2019年 7月 31日 (July 31) 16:30 – 18:00 @ Room 710
Lingsen Meng (UCLA)
“Application of Seismic Array Back-Projections to Rupture Imaging and Beyond”
High-frequency seismic waveforms recorded by large regional arrays have enabled back-projections (BP), an emerging tool to probe kinematic rupture processes. In this talk, I present our effort of improving the resolution and reducing the uncertainty of BP imaging, which allows us to address the open questions of earthquake source dynamics. In the case study of the 2015 Mw 8.3 Chile earthquake, we observed the splitting of rupture fronts around the rim of a large barrier. This encircling pattern is analogous to the double-pincer movement in military tactics. Such a degree of complexity is previously only seen in simulations and it is observed for the first time in real earthquakes. In the 2011 Mw 9.0 Tohoku earthquake, we find that the coseismic rupture is bounded by the bottom of the seismogenic zone, which contradicts the claims that dynamic frictional weakening enables deep penetrations of large earthquakes into the ductile creeping zone.
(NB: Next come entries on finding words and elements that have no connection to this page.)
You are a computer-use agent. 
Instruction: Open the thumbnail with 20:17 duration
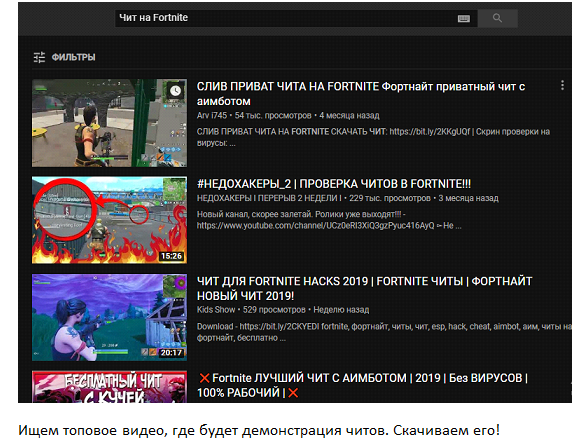(x=109, y=317)
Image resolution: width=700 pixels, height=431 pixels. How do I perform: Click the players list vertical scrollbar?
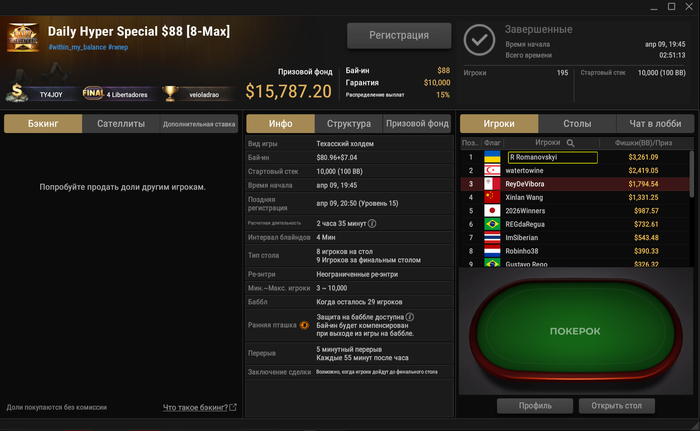click(692, 174)
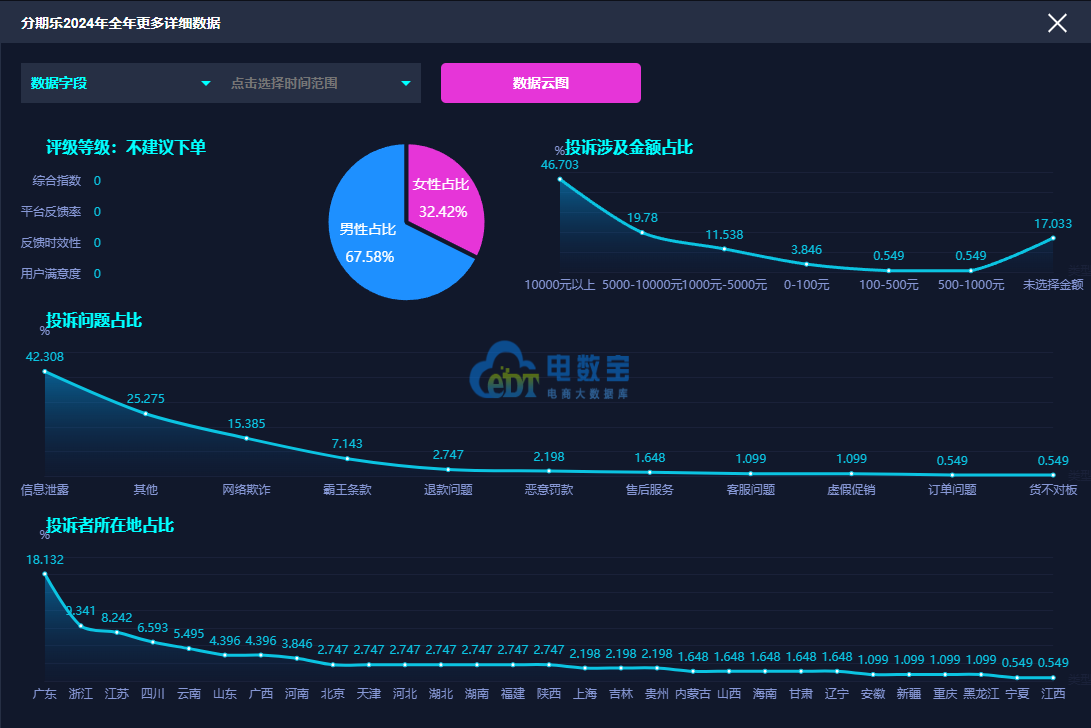Click the 其他 data point at 25.275

coord(145,413)
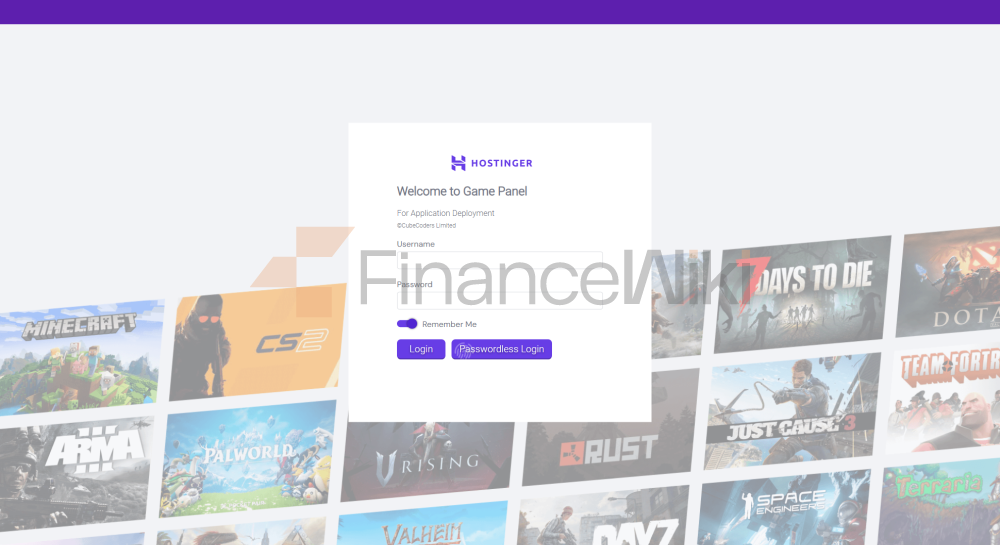Select the Palworld game thumbnail
The height and width of the screenshot is (545, 1000).
(247, 458)
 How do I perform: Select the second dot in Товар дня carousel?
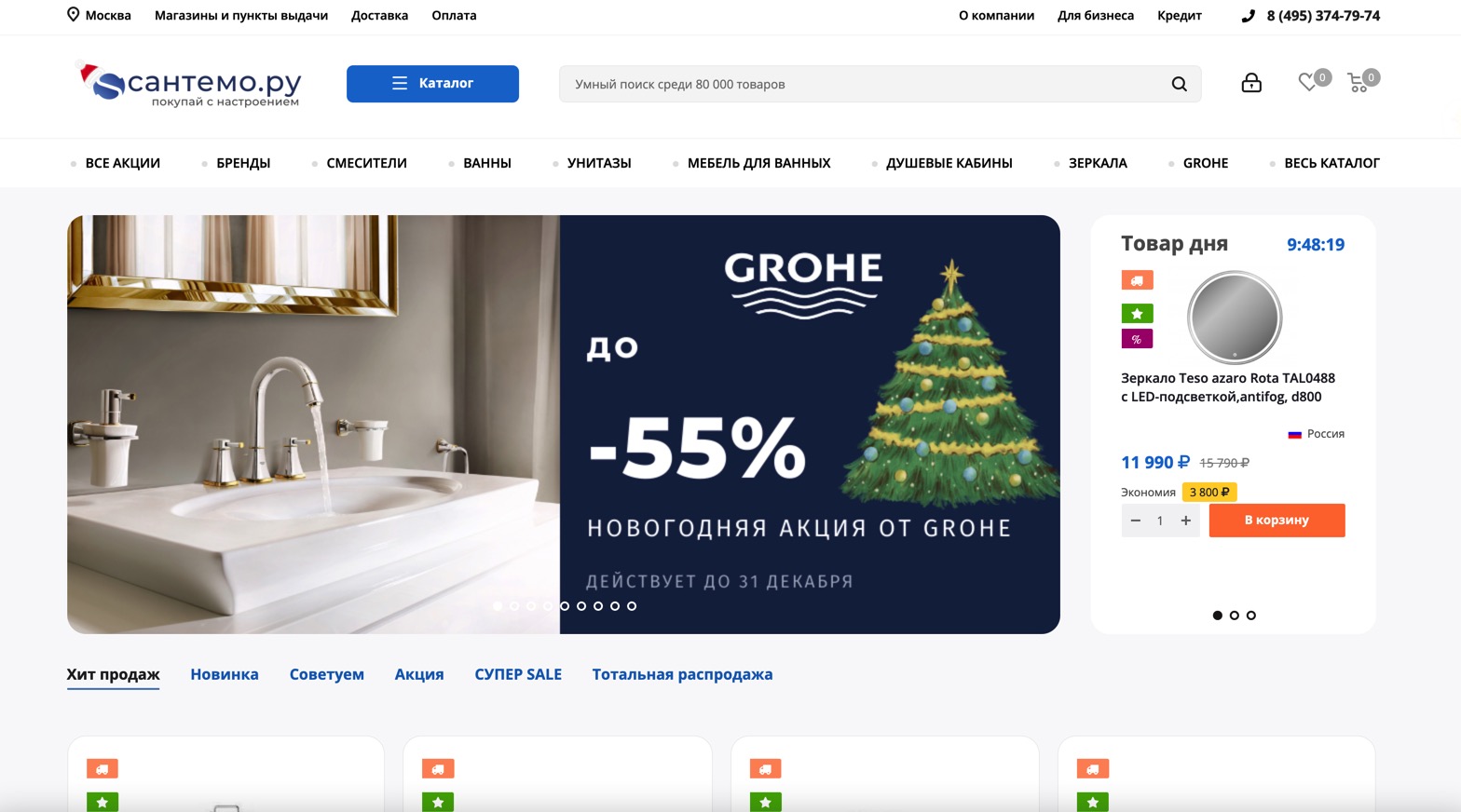tap(1235, 616)
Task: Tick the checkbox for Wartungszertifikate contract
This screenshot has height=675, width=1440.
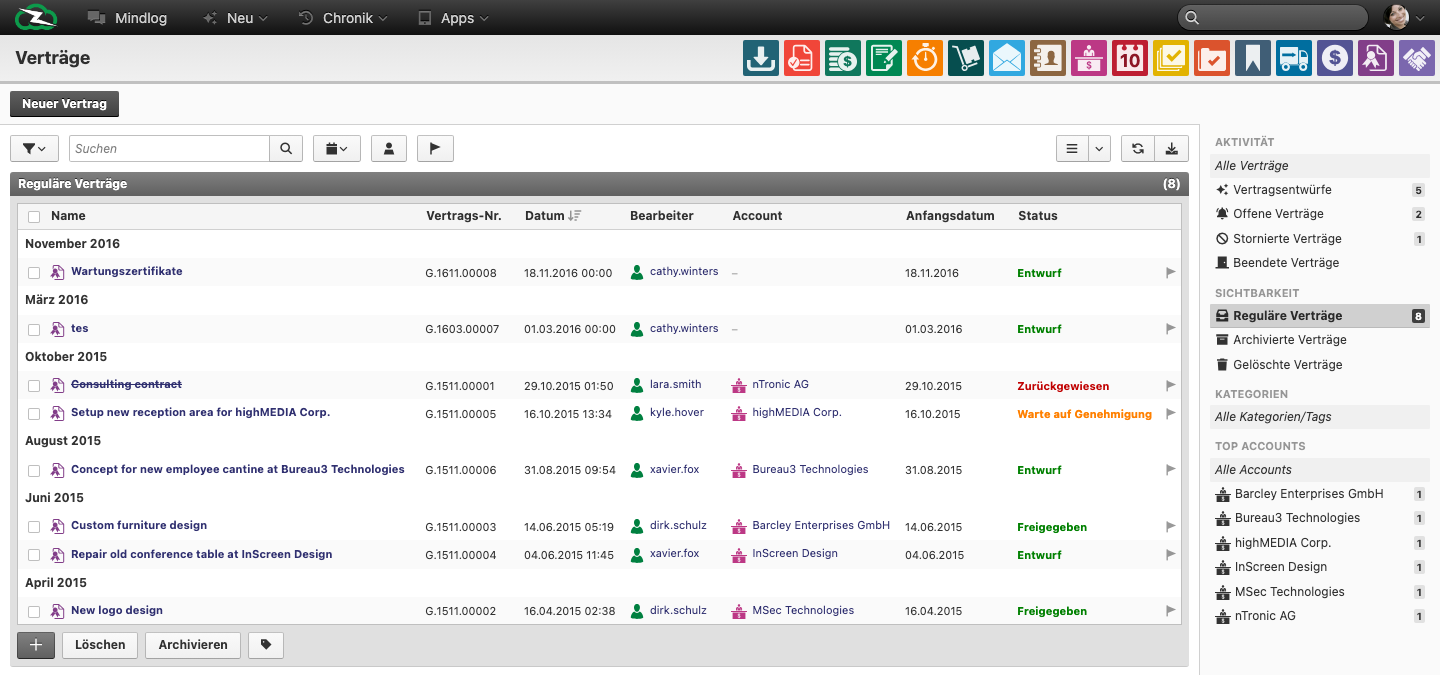Action: [34, 273]
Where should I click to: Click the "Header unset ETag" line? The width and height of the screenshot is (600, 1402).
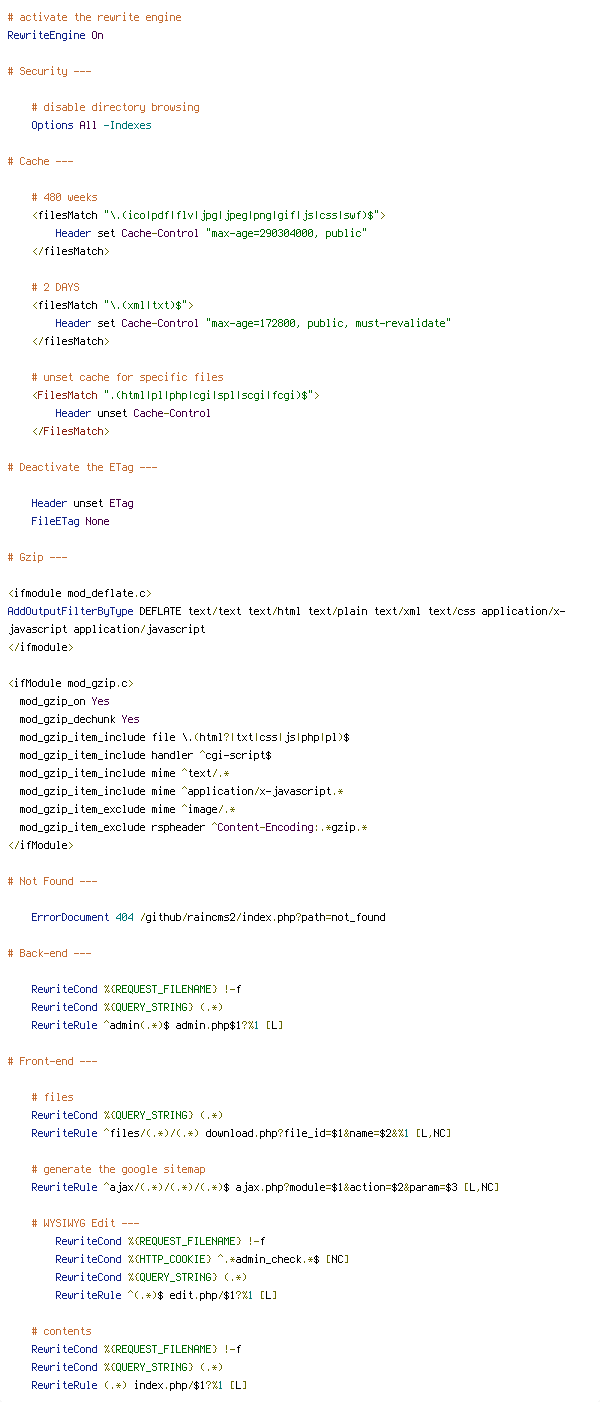tap(82, 503)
Beyond earthquake source imaging, BP is also applied to tsunami early warning, ground-motion predictions, and monitoring of offshore seismicity. We develop a multi-array back-projection method using the local seismic network to estimate the rupture region of tsunami source. We then construct simplified source models which predict tsunami arrival times and amplitudes sufficiently accurate for warning purposes. BP’s capability of effectively capturing high-frequency seismic radiations also enable a new distance metric in the GMPEs which outperforms conventional distance metric in predicting ground shaking intensity above 1 Hz. BP can be also combined with the matched-filter approach to improve the detection of offshore seismicity. We use events retrieved by BP in the coda wave of large earthquakes as templates in the matched-filter processing to detect even more micro-seismicity. In one-year continuous data following the Tohoku earthquake, our approach finds more than 6 folds of undocumented events in the near-trench region than those listed in the JMA catalog.